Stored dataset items
*-*-*

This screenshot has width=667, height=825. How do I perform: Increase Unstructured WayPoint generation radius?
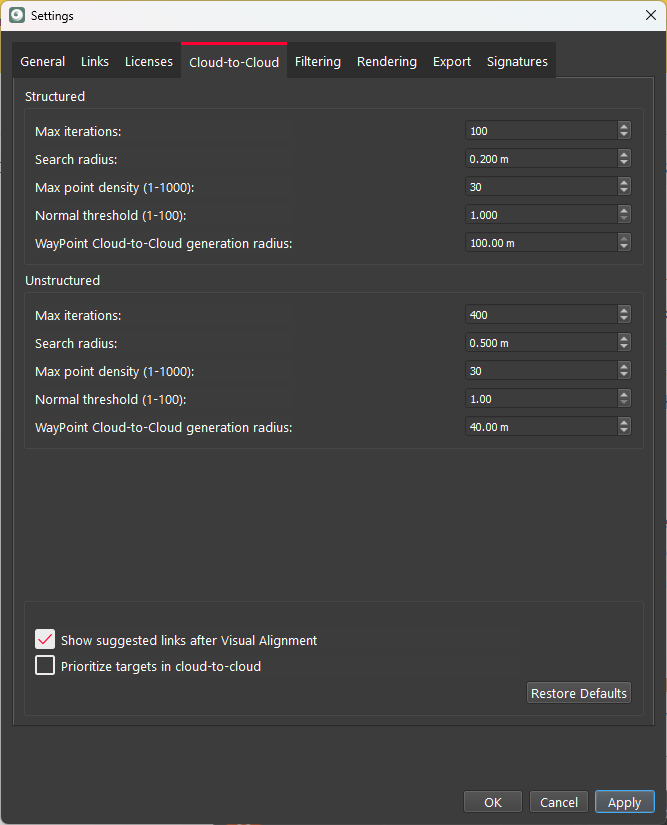[x=624, y=423]
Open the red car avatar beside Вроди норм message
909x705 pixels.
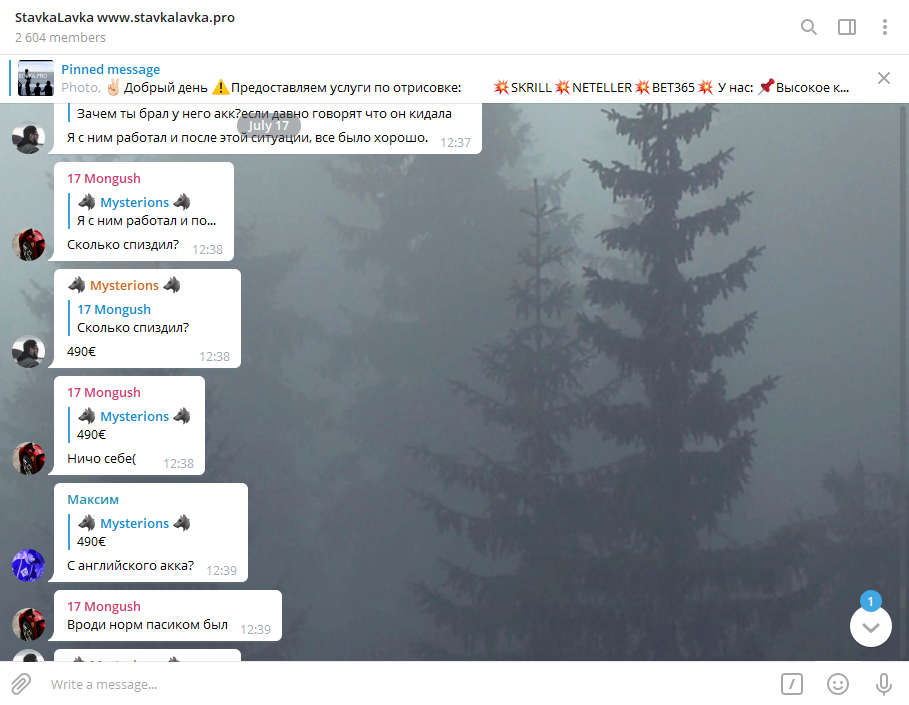click(x=28, y=624)
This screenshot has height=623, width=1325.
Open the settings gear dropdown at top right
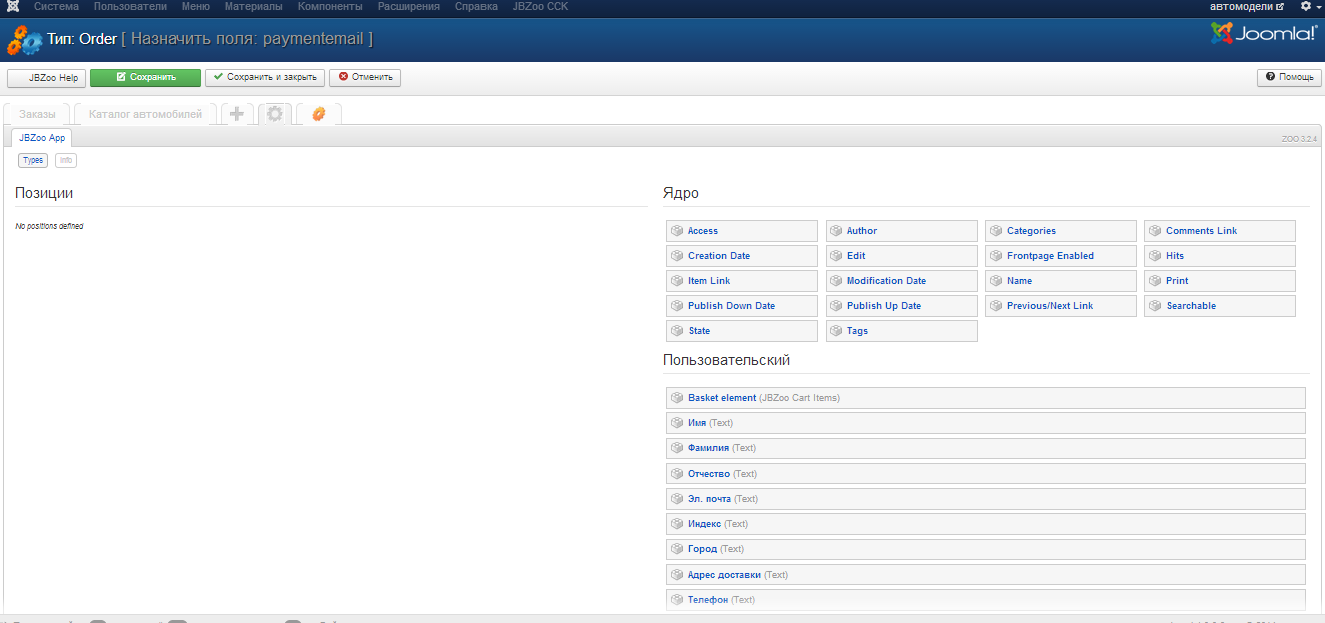click(x=1310, y=6)
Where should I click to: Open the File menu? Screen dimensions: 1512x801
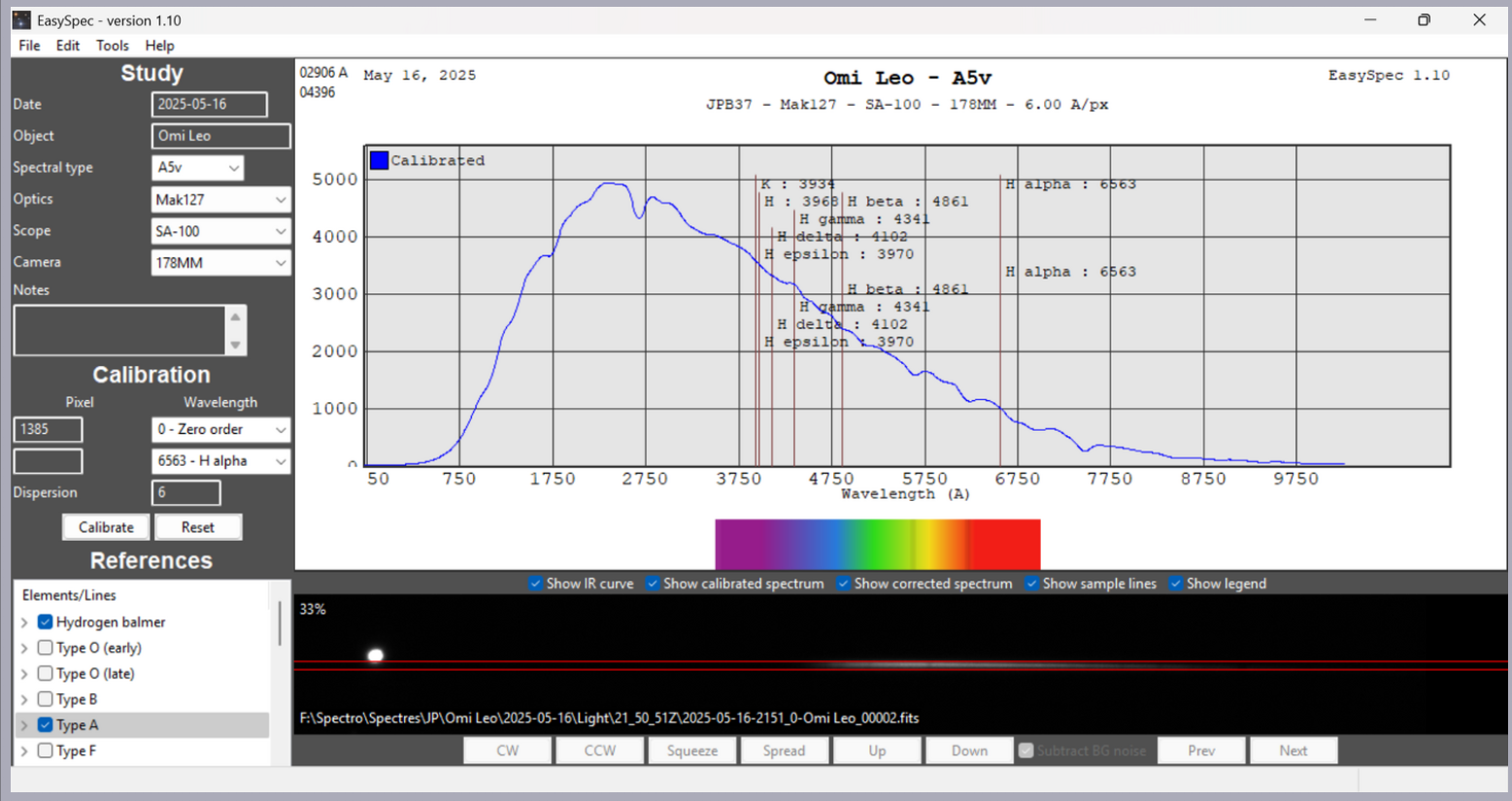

*-*-*

**Your goal:** Omit the pictures and please write out exactly the lines between the one containing "This screenshot has height=623, width=1325." and the last line of the entries, both included.

**Response to the task:**
This screenshot has height=623, width=1325.
Open the settings gear dropdown at top right
click(x=1310, y=6)
Where should I click to: Open the File menu? Screen dimensions: 1512x801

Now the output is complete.